David Hume, a Scotsman, was born in 1711 and died in 1776, which coincidentally is the year the US wrote the Declaration of Independence.  He was one of a number of distinguished Scots involved in the Scottish Enlightenment. He was also among other original thinkers of that period in Western Europe whose aim was to shine the light of reason into the darkness of superstition. Other such renowned thinkers were Voltaire from France, Kant from Germany as well as Thomas Paine and Jeremy Bentham from England.  (Voltaire is said to have referred to the Scottish Enlightenment as a hotbed of genius.)

Hume was one of a number of influential thinkers of the enlightenment who were part of an intellectual discussion group that debated philosophical and secular ideas. Others of the group and their respective subjects, of which they were recognised as the founders, were:

Adam Smith – Economics
Adam Ferguson - Sociology
James Hutton – Geology
Joseph Black - Chemistry [this was challenged by members of the audience]
James Barnet - Linguistics 

The view of this group was that their thinking should be practical with a view to improve the world. Only one of the group however was a non believer – Hume.
Although today Hume is recognised as a great philosopher, in his day he was better known as historian.
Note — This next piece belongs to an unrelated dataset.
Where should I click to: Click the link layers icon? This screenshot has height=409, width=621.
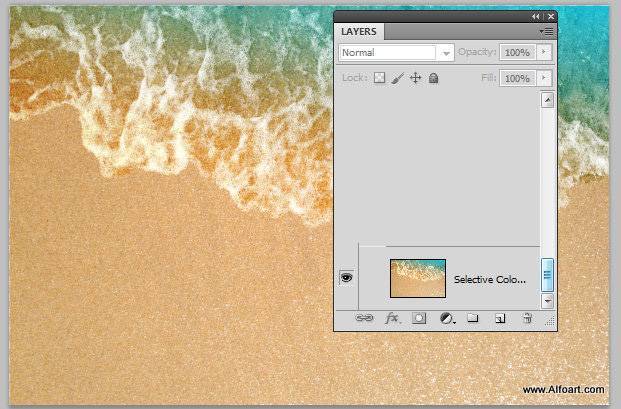tap(365, 319)
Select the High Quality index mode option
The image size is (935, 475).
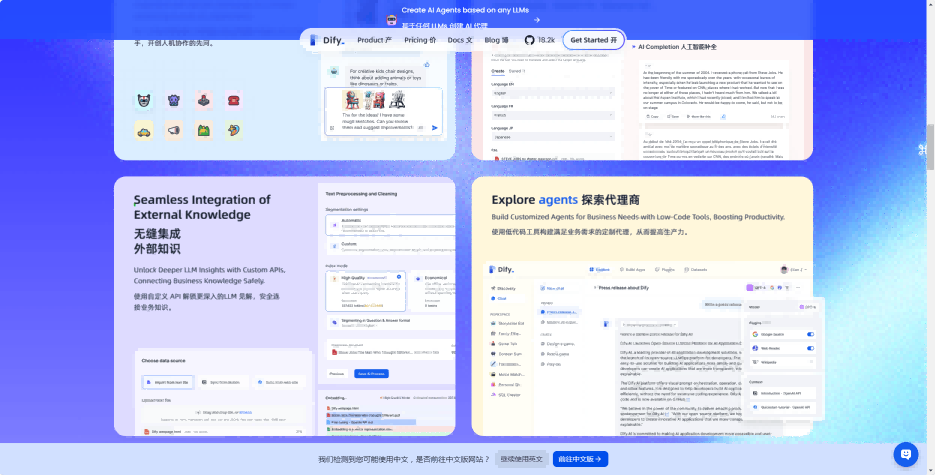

Hume went to university at the age of just 12 but was later unable to pursue an academic career as a professor because of his non-belief; this despite him being something of a monarchist and politically conservative. 
Among his publications were:

An Enquiry into Human Understanding - 1740 
An Enquiry into the Principles of Morals – 1751
Dialogues Concerning Natural Religion - 1779

The latter of these is notable because it examines the concept of intelligent design; it says that design and order in nature is not evidence for the existence of God. Hume was very much a scientific thinker who needed evidence for the belief in anything. He campaigned against speculative thinking, saying that miracles are subjective and violate the laws of nature. 

He believed that common sense could explain the ways of the world: understand why things happen through observation; recognise patterns based on constant connections; predict likely outcomes. But being a realist he accepted that you can never be 100% sure about your conclusions from observation. 

He also questioned the religious view of morality saying effectively that all religions are dogmatic and they can’t all be right. He believed you could be good without God, deriving your morals by looking to reason, to compassion and the benefit both for oneself and society; and to the ability to see right from wrong based on personal observation and experiences.

Another philosophical conundrum he dealt with was that which we might now call free will but which he referred to as freedom of action and the incumbent responsibility of it. He believed we relied on patterns and connections in life to allow us to understand how to act. And while this could result in us always taking the same action given the same patterns and connections (perhaps with negative consequences for ourselves and/or others) we have the ability to recognise the pattern and the freedom to act differently to improve the outcome.